RSS co-creator launches new protocol for AI data licensing (techcrunch.com)

🤖 AI Summary
In response to mounting copyright lawsuits over unlicensed training data—highlighted by Anthropic's recent $1.5 billion settlement and ongoing cases against companies like Midjourney—a group of technologists led by RSS co-creator Eckart Walther has launched Real Simple Licensing (RSL), a scalable protocol aimed at systematizing AI data licensing. Supported by major web publishers including Reddit, Yahoo, and Quora, RSL introduces a machine-readable licensing framework embedded in websites’ robots.txt files, enabling AI companies to identify and comply with specific usage terms, whether custom licenses or Creative Commons provisions. Beyond its technical standard, RSL establishes the RSL Collective, a centralized organization analogous to ASCAP in music licensing, to negotiate terms and collect royalties on behalf of content owners.
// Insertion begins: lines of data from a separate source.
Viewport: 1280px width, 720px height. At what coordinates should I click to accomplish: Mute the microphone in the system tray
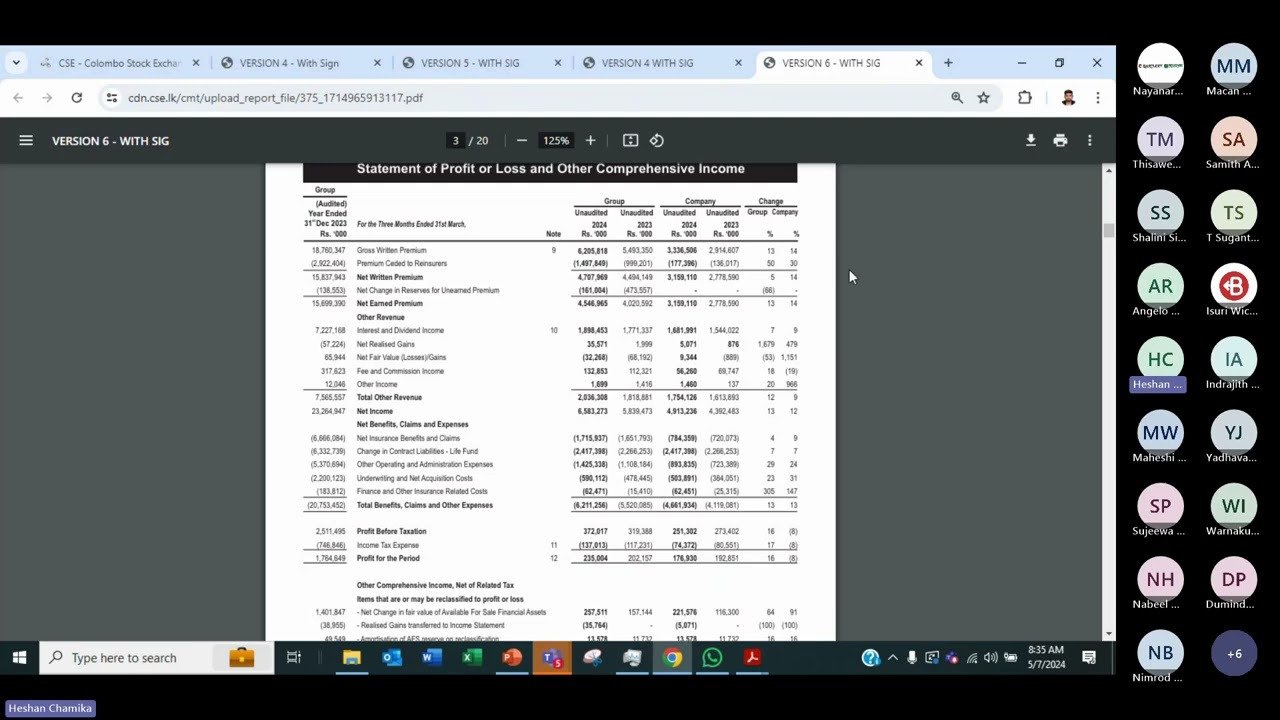coord(911,657)
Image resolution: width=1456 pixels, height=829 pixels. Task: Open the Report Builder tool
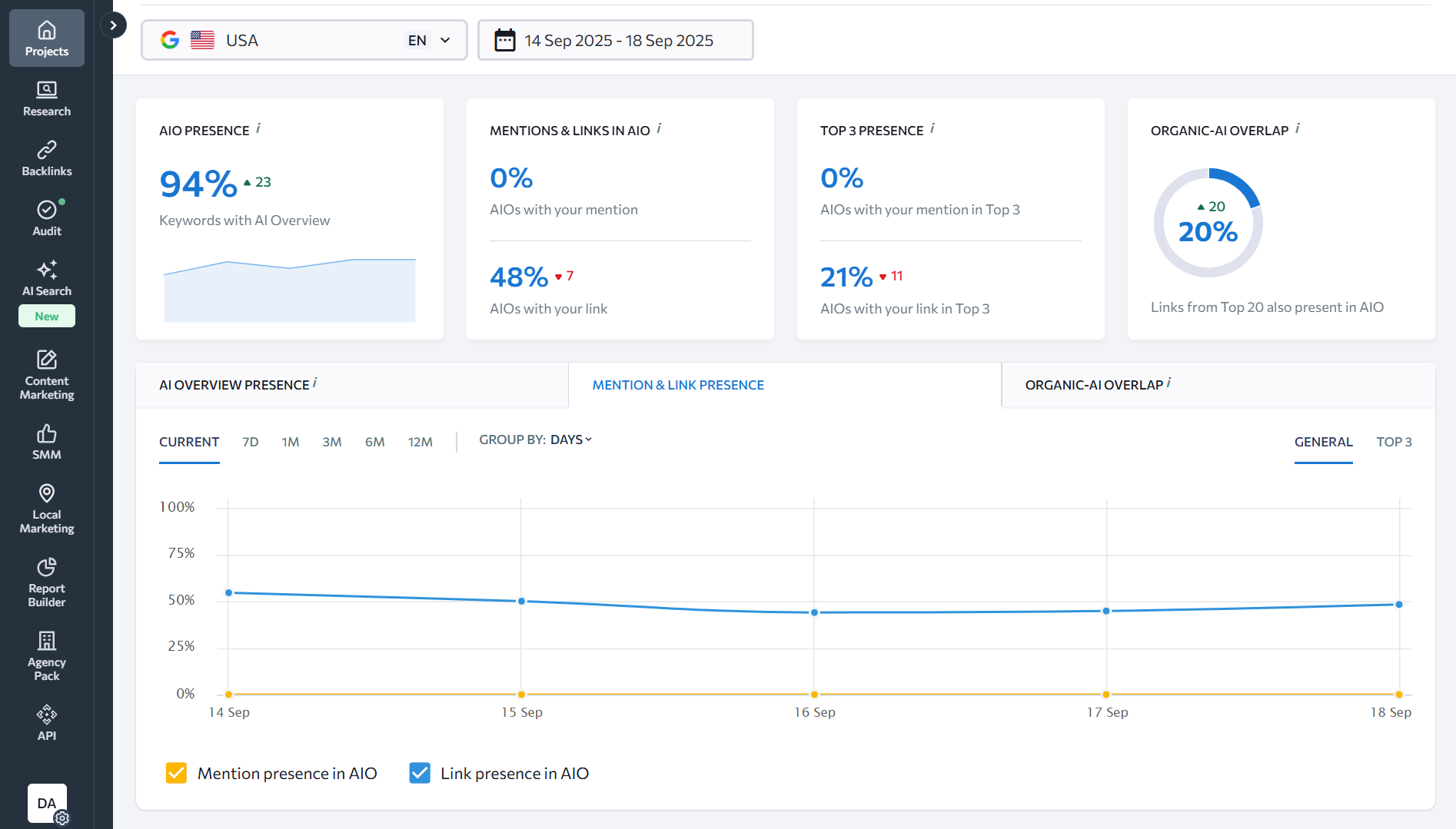[47, 583]
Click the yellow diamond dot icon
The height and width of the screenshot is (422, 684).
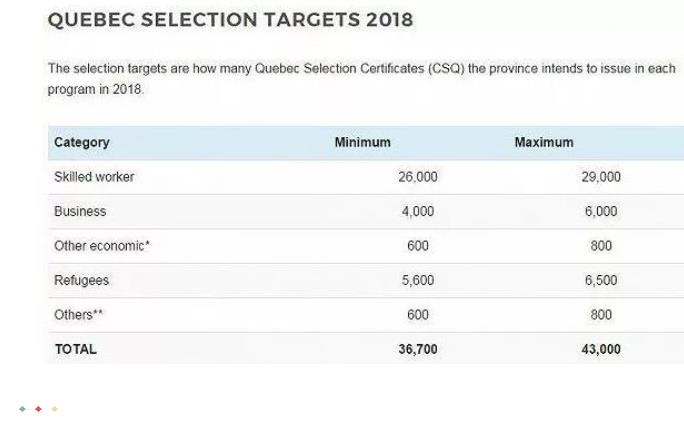[55, 409]
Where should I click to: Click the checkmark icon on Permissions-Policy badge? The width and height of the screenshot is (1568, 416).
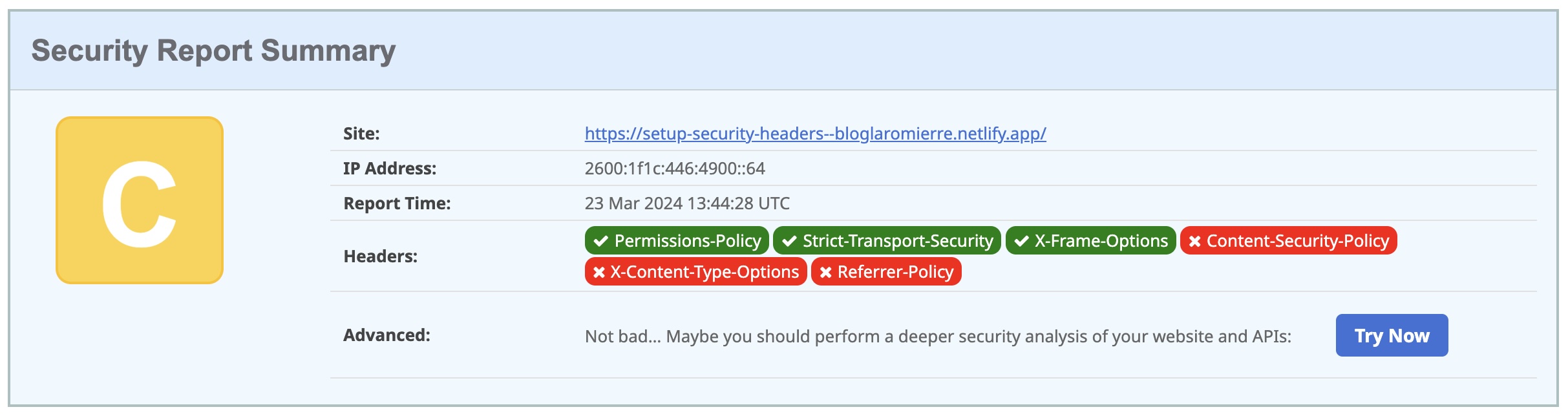(601, 241)
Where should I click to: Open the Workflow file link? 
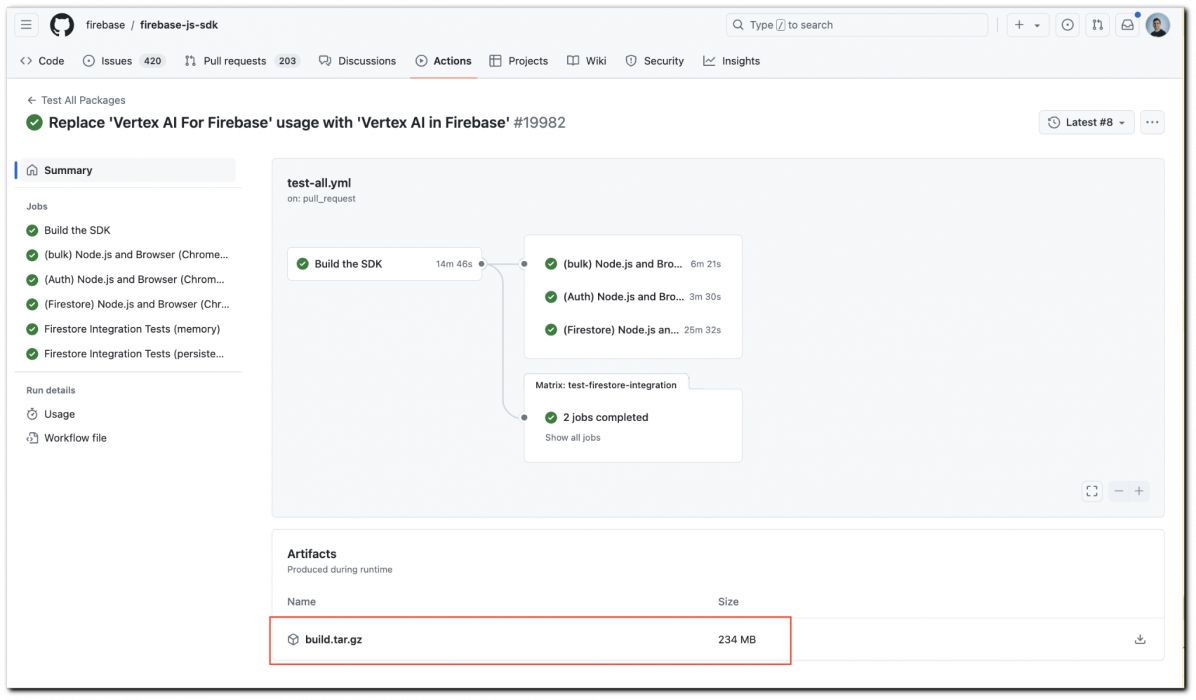tap(74, 438)
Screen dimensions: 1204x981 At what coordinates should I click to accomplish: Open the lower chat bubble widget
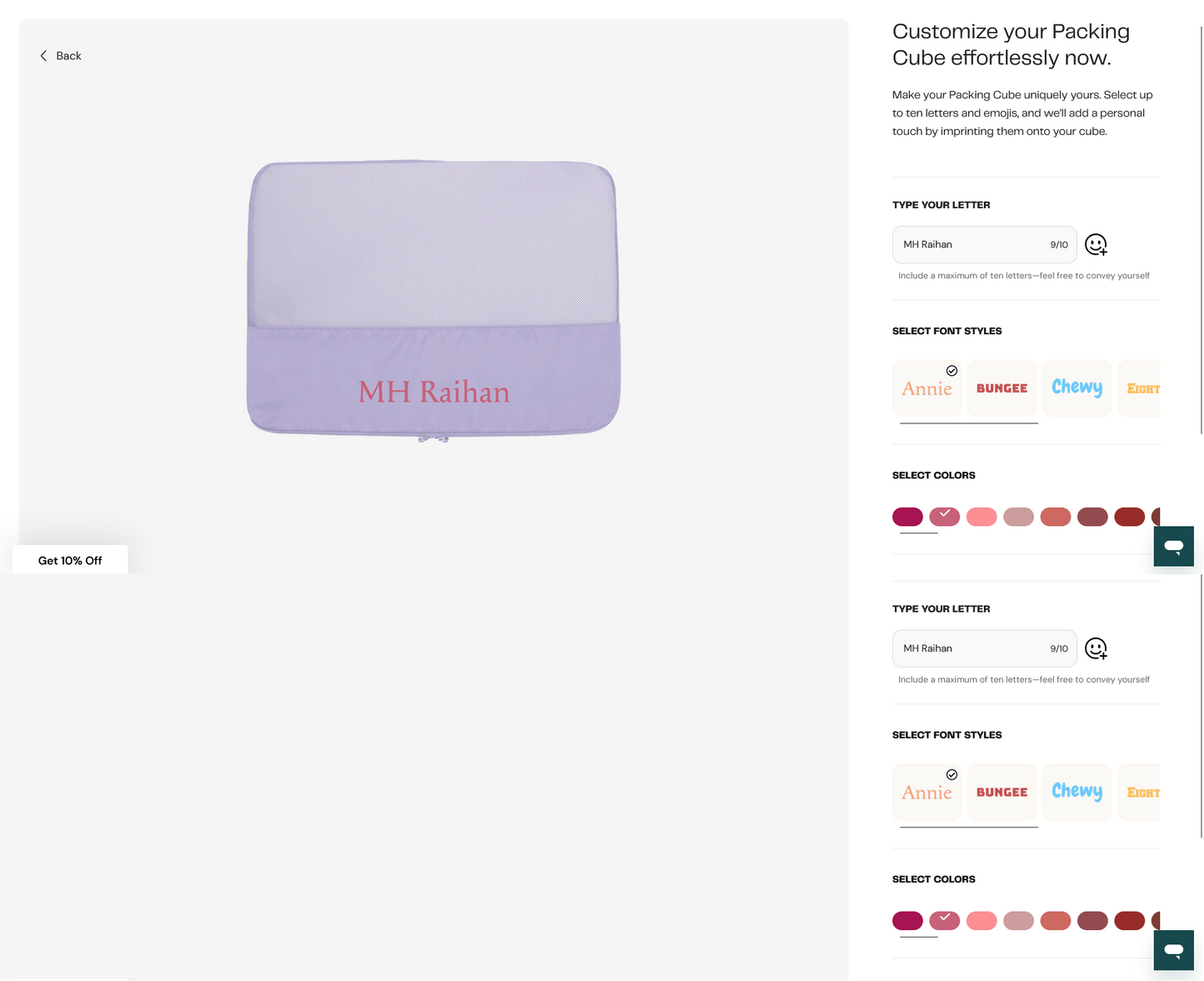(x=1173, y=950)
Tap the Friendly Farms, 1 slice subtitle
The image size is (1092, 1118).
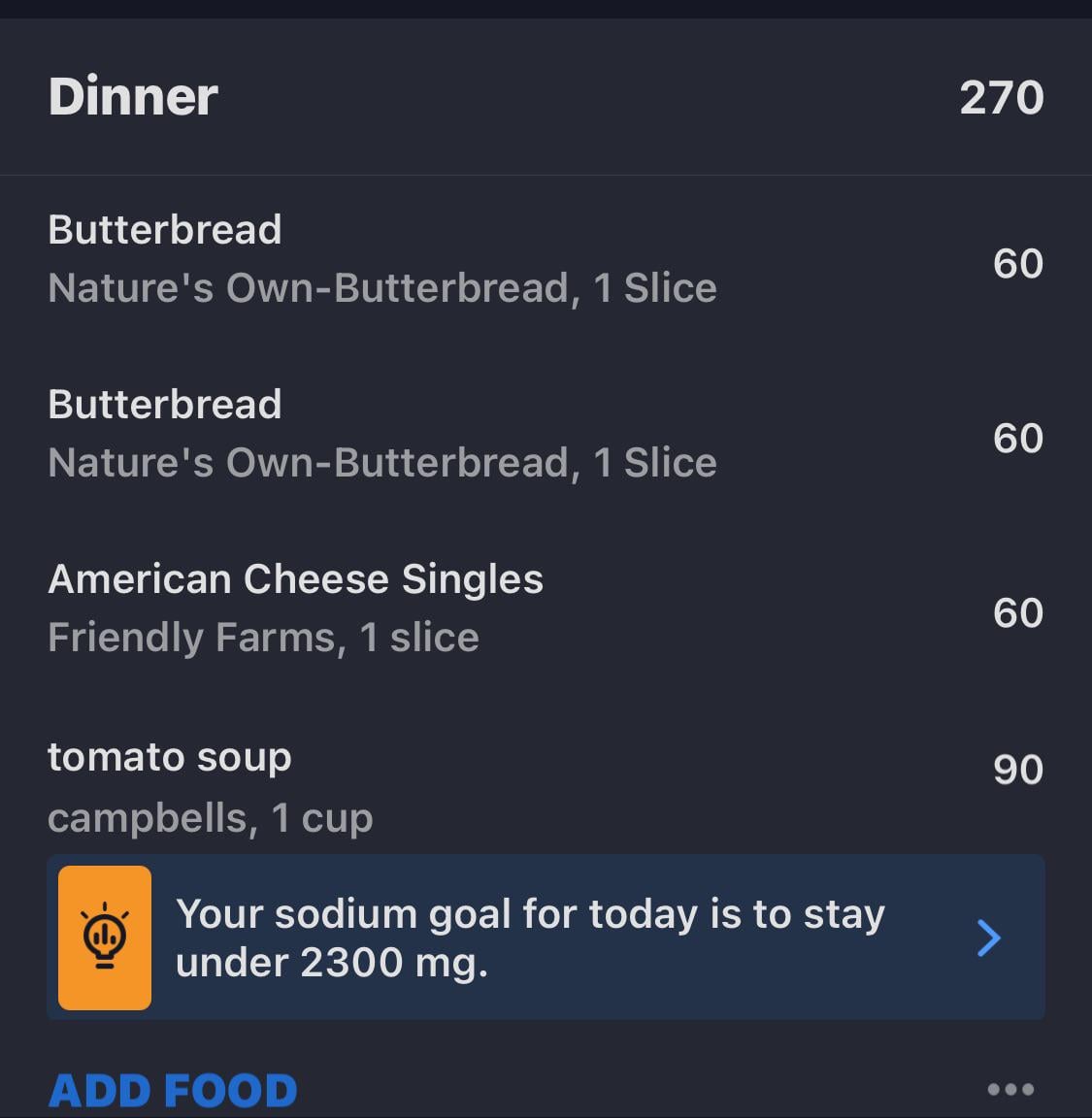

This collective model aims to streamline negotiations between publishers—many too small to pursue individual deals—and AI developers, potentially preventing a flood of copyright disputes that could stifle AI innovation. While tracking AI training data usage and royalties poses challenges, RSL’s founders believe partial but reliable reporting systems can suffice to ensure fair compensation. The success of RSL now hinges on whether leading AI labs embrace the protocol amid a culture of free web data utilization. With growing industry recognition of the need for clear licensing—echoed by AI executives like Sundar Pichai—RSL represents a pioneering effort to align AI development with legal and ethical data use, setting the stage for a more sustainable and accountable training data ecosystem.